▶ **Assignment**: Where in the records does the word "will" occur? Copy each line in which it does.

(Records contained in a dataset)
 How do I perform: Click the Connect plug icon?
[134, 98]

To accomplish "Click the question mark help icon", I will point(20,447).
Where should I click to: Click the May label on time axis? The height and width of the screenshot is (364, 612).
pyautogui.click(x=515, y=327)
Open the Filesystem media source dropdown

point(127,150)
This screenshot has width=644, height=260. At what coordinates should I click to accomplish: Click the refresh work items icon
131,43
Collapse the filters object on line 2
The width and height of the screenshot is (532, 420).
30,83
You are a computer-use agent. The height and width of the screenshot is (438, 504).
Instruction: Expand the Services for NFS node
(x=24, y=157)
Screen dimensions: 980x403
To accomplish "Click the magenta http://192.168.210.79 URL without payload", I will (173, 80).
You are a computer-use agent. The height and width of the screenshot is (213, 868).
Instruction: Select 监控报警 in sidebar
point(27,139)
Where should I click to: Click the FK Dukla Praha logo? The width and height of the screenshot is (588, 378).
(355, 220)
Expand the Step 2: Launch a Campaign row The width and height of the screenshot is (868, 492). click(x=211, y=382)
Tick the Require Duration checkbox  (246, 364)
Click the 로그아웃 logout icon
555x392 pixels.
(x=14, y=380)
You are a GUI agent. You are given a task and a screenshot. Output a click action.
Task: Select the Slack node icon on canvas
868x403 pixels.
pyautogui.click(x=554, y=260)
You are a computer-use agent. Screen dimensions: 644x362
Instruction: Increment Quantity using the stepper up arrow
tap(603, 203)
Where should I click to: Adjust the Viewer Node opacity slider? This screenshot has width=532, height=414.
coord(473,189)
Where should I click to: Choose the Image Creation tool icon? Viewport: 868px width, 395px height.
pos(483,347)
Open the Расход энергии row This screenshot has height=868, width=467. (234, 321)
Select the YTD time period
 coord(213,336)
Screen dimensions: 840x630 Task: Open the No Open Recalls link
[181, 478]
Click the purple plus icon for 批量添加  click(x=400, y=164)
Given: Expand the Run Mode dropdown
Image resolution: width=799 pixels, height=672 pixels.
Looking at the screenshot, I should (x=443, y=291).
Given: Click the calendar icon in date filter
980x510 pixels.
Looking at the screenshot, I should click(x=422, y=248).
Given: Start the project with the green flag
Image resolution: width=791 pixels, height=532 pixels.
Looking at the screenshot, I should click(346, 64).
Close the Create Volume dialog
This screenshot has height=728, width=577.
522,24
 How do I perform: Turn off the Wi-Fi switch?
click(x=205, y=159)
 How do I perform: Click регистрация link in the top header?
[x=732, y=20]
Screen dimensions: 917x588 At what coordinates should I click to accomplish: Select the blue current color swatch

▶ **Response**:
To accomplish "Click the question mark help icon", I will point(20,447).
To accomplish "Click the magenta http://192.168.210.79 URL without payload", I will (173, 80).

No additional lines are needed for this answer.